|12.15.08 at 9:42 pm ET|
There was a ruckus coming from the trainers room following the Boston Celtics 100-91 win over the Utah Jazz. They weren’t celebrating their win but rather their special guest, U.S. Olympic gold medalist Michael Phelps.
“B-More!” Kevin Garnett screamed out of the trainers room.
Sam Cassell rushed in to see the fellow Baltimore native Phelps, who grew up north of Cassell in the suburb of Rodgers Forge. Cassell had met Phelps after his first Olympic run in 2000.
“It’s good, a guy from the suburbs accomplished so much,” Cassell said. “He’s cool, he’s cool. He’s from the suburbs but he does everything a city guy does.”
So who has to fend off more fans in Baltimore? The swimmer or the point guard?
“It depends on which neighborhood we’re in. In my neighborhood they’d attack me because they know who I am. They might not know who he is,” Cassell replied with a laugh.
The prolific swimmer was ushered into the Celtics locker room by an entourage of security and Jared Fogle, with whom he is promoting Subway.
|12.15.08 at 9:38 pm ET|
Paul Pierce had been knocked down, kneed, elbowed and the recipient of more than one collision already when his knee banged into Mehmet Okur. It was his left knee, not the one he injured against the Lakers in the Finals, and it was straight, as in prone for a devastating knee injury.
Pierce was able to bend his knee a bit before Okur went crashing into him, and he avoided disaster. But it still hurt like hell, and when he went down the Garden was deathly quiet. His teammates left the bench en masse to check on Pierce and Big Baby Davis and Leon Powe had to help him get back to the locker room.

....................

Written exercise 1
Using the Celtics blog posts, answer each question on its own line:
(a) What was the final score of the Celtics' win over the Jazz?
(b) In which Baltimore suburb did Michael Phelps grow up?
(c) Which player did Paul Pierce's knee bang into?
Written exercise 2
Do these statements agree with the Celtics blog posts? Answer yes or no for each, quoting the words that decide it.
(a) Sam Cassell first met Phelps after the 2004 Olympics.
(b) The knee that hit Okur was the one Pierce had injured against the Lakers in the Finals.
(c) Jared Fogle was with Phelps when he was brought into the Celtics locker room.
Written exercise 3
Carry on the Celtics blog posts from the point where they stop.

Collected material
....................

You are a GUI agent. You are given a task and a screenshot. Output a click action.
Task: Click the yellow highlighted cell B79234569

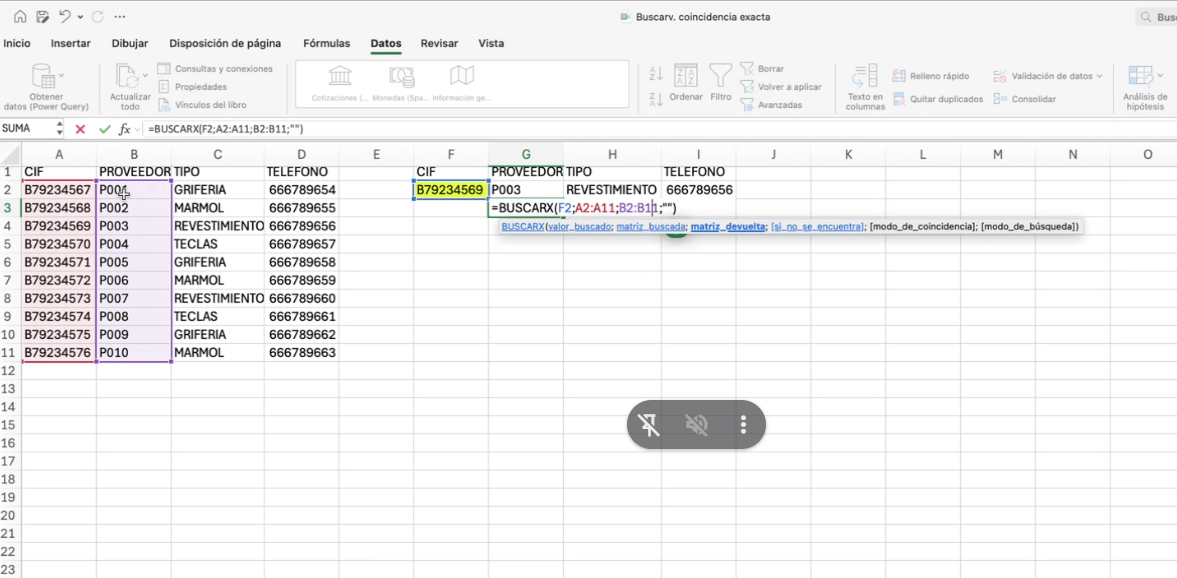point(450,190)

....................

Final result 1
(a) 100-91
(b) Rodgers Forge
(c) Mehmet Okur

Final result 2
(a) No: "Cassell had met Phelps after his first Olympic run in 2000."
(b) No: "It was his left knee, not the one he injured against the Lakers in the Finals"
(c) Yes: "ushered into the Celtics locker room by an entourage of security and Jared Fogle"

Final result 3
The crowd chanted M-V-P as Pierce made his way off the court, but they should have been chanting M-I-P as in, Most Indispensable Player.
“It’s a little tender,” Pierce said after his club dispatched the Jazz, 100-91. “The knee kind of buckled. It should be all right.”
That’s good news, obviously, for the Celtics, because if there’s one player on the roster they can’t afford to lose, it’s Pierce.
That’s a funny statement to make when you look at what Rajon Rondo has done this year–and he turned in another gem against Deron Williams–and when you consider that Kevin Garnett is well, Kevin Garnett. But behind Pierce on the small forward depth chart is Tony Allen, who is not, in fact, a small forward, and Brian Scalabrine, who is a perfect 10th Man, but not exactly the guy you want knocking heads with Ron Artest or LeBron James for 38 minutes a night.
It’s also funny when you look at Pierce’s shooting numbers. Simply put, Pierce has not shot the ball well this season. His field goal percentage has hovered around 40 percent, the lowest of his career, and his 3-point shooting is a tick off (35 percent) his career average of 36 percent.
But Pierce is indispensable because he has become a player who can be great even when he’s not scoring at a high level. Take the simple act of making free throws, for instance, where he is shooting 84 percent. Pierce is getting to the line at a higher rate than he did last year, which is helping him keep his scoring average at around 18 a game.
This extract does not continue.